Diversity and Citizenship in the Curriculum: Research Review is a recent DfES research briefing that looks at the way in which citizenship and diversity is taught across the curriculum.
Particularly pertinent after the debates surrounding Celebrity Big Brother, the report advises that there needs to be greater consideration by schools of what is meant by cultural diversity, how it can be achieved through curriculum innovation and how it should be linked to teaching and learning.
In May 2006 the DfES established the Diversity and Citizenship Curriculum Review Group, headed by Keith Ajegbo, former headteacher of Deptford Green Secondary School, Lewisham. To aid the review group, the DfES commissioned a small-scale research project, based on a literature review and case study research. This led to the publication of Diversity and Citizenship in the Curriculum in January.
The aims of the research were to explore:
- how diversity is promoted across the curriculum in both primary and secondary schools, and
- whether/how to incorporate modern British cultural and social history (MBCSH) as a potential fourth pillar of the secondary citizenship programme.
The key findings included conclusions relating to the range of diversity education experienced by pupils in different schools across the country (pupils in multi-ethnic schools were more likely to experience an effective diversity-orientated curriculum and to learn more about different ethnic groups).
It was found that teachers tend to focus on minority ethnic groups in any reference to diversity and citizenship, rather than the broader perspective, and in relation to this there was some confusion as to whether minority ethnic groups could be considered to be British.
With regard to the development of MBCSH, the report found that there would need to be a lot of discussion with educational professionals as to how it could be incorporated and taught/learned effectively.
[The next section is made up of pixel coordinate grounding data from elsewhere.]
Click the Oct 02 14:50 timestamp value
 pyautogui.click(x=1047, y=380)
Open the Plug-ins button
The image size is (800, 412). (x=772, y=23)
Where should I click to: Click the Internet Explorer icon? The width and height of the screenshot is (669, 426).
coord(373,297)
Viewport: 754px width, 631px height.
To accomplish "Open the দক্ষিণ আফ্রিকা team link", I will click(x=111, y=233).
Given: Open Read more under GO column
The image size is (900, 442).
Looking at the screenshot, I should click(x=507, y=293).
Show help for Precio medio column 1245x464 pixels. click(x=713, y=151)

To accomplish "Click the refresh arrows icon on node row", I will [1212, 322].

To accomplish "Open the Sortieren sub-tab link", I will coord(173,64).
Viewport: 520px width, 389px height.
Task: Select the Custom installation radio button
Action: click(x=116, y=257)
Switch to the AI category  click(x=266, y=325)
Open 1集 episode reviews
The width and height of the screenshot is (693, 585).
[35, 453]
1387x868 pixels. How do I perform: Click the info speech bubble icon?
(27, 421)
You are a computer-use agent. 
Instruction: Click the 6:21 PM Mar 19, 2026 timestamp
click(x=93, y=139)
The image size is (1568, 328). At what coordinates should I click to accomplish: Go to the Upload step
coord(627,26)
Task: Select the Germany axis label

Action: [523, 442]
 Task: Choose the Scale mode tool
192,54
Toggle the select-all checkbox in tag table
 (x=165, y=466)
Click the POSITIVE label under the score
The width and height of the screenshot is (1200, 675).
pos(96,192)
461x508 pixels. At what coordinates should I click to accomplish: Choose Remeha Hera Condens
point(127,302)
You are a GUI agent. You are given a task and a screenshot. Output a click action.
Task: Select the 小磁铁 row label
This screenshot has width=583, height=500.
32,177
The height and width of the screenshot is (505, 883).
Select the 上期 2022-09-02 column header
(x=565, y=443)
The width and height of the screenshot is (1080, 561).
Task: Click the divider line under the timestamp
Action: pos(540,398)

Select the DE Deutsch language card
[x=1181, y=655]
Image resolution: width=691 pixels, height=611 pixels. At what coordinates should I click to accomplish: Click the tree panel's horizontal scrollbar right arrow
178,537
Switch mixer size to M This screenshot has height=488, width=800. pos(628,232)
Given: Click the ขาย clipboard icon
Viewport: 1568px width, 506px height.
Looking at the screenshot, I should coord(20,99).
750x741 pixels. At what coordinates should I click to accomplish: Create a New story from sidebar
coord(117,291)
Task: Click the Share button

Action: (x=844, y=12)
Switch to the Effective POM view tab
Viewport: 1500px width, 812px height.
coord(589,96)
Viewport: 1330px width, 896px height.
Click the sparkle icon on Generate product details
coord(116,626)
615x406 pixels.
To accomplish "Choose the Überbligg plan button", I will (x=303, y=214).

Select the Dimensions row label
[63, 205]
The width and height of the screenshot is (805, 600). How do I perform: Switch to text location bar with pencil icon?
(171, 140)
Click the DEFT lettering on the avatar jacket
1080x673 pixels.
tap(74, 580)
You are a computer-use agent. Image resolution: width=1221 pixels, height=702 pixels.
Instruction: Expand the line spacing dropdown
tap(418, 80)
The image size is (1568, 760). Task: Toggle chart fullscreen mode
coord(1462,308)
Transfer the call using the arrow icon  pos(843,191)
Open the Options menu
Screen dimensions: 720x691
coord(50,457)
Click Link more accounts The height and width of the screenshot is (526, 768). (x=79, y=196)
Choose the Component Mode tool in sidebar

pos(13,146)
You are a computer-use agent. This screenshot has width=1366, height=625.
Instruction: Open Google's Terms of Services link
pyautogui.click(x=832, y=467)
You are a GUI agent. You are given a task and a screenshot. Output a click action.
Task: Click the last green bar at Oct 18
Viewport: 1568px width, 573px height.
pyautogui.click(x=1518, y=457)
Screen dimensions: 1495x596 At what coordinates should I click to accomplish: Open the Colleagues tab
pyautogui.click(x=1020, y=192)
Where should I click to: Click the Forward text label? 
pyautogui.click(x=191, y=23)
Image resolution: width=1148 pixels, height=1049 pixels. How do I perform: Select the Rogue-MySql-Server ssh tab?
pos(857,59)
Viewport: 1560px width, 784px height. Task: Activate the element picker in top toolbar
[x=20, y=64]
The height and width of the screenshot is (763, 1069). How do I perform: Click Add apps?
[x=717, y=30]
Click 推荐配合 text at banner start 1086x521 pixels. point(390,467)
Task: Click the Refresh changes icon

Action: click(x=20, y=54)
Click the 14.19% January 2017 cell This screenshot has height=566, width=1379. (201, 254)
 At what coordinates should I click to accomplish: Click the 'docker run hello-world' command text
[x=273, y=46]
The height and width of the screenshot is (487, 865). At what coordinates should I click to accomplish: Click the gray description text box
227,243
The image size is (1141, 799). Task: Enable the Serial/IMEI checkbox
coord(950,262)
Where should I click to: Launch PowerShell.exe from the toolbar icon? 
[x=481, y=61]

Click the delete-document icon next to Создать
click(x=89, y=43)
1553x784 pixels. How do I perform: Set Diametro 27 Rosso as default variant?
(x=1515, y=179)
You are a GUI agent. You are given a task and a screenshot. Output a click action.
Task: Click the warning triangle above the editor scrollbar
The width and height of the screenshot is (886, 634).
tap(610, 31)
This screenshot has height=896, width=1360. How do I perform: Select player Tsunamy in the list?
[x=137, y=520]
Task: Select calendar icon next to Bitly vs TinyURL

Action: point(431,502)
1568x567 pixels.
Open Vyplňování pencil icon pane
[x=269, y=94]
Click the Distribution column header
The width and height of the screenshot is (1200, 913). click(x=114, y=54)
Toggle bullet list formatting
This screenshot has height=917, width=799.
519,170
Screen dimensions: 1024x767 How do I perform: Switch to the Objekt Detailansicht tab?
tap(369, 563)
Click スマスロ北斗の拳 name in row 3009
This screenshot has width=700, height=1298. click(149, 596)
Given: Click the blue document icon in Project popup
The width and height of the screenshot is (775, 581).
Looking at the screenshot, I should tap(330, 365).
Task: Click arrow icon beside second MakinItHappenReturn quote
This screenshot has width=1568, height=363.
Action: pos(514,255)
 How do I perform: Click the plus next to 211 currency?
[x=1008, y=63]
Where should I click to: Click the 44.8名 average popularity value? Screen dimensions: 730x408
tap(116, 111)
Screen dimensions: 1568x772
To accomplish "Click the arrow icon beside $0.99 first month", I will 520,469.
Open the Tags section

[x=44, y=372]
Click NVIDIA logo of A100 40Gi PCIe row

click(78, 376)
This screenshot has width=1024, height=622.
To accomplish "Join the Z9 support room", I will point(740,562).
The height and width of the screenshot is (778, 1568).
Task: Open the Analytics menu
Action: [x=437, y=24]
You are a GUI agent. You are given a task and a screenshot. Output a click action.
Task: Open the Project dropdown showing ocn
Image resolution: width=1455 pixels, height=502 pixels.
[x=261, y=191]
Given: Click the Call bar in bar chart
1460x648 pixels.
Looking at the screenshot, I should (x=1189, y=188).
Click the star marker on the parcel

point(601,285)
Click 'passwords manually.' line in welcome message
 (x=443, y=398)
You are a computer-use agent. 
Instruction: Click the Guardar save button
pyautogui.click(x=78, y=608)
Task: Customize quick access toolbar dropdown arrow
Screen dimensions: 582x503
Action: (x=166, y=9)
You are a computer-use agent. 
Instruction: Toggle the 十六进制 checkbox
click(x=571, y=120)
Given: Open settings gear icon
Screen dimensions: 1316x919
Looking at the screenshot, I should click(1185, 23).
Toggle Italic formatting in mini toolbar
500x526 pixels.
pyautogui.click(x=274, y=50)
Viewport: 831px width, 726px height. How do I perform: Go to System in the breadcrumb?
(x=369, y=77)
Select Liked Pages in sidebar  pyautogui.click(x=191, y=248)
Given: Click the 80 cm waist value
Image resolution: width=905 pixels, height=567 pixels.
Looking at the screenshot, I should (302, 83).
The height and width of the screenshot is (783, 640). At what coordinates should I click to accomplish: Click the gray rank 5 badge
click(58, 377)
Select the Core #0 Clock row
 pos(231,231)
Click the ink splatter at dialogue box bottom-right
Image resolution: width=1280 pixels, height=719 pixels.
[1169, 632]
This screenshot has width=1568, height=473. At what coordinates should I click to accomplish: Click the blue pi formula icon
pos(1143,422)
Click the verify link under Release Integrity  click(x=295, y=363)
It was felt that any definition of ‘Britishness’ would be controversial and could leave some pupils feeling that it did not fully include them.
Four factors leading to good practice were identified:
- effective leadership in the area of diversity/identities in the curriculum
- effective planning and guidance, especially in mainly white schools and to ensure that the same groups and religions were not studied repeatedly
- the use of examples from pupils’ own experience, which could reduce stereotyping by teachers and pupils
- the use of pupils’ idealism – pupils tended to have strong ideal images of what a multi-cultural Britain should look like.
The fact that there needs to be greater consideration of the myriad of topical and potential controversial issues surrounding diversity and citizenship education is probably not a surprise. However, when considering the area, it should be remembered that it is a contentious and difficult one to teach and offers all sorts of challenges for those who often do not have the training and skills with which to approach the topic.
The kaleidoscope of identities represented in modern Britain, including white British, need to be carefully considered with a teaching and learning eye, not just a political one, to make sure that any curriculum addresses these issues effectively.